▸ Given records
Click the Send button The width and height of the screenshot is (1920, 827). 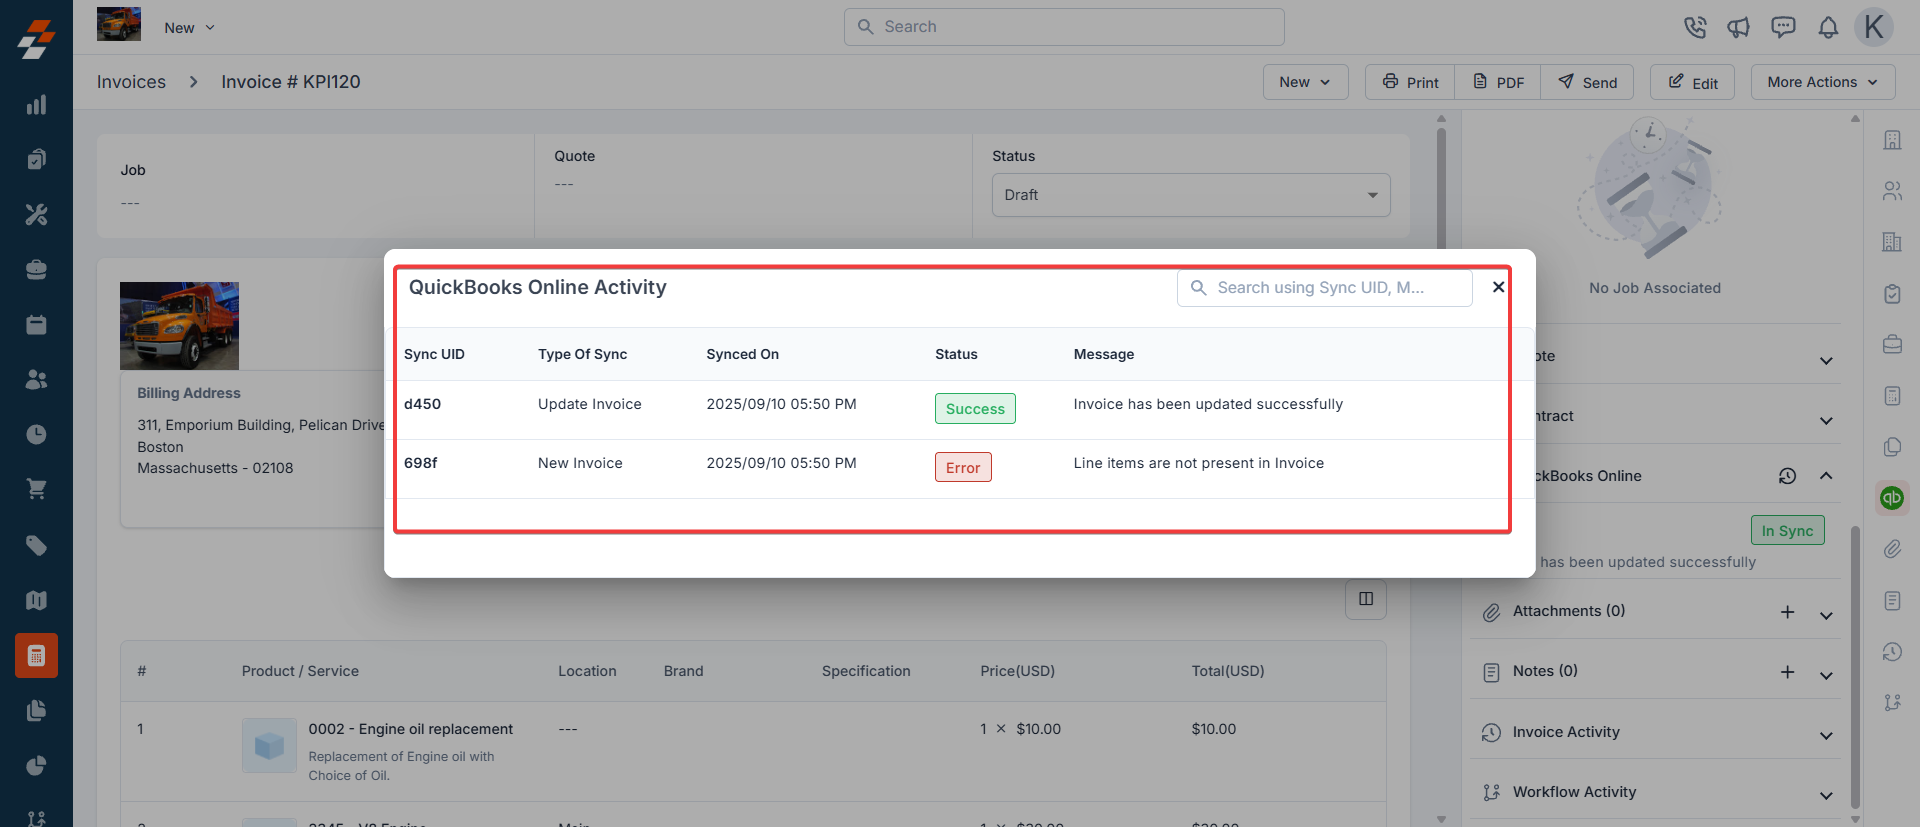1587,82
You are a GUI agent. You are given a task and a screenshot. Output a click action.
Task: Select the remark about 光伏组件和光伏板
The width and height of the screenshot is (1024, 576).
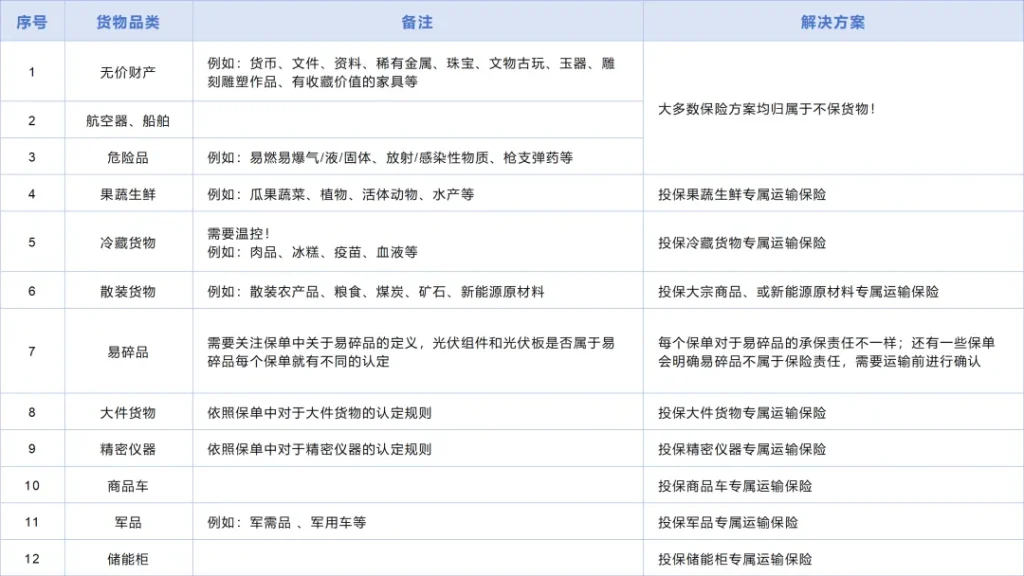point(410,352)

▸ To do
Go to the line that contains "You are a GUI" and copy exactly from there through the last line of the records above, both included. Omit pictures.

▸ Result of the task
You are a GUI agent. You are given a task and a screenshot. Output a click action.
Task: Select the remark about 光伏组件和光伏板
The width and height of the screenshot is (1024, 576).
point(410,352)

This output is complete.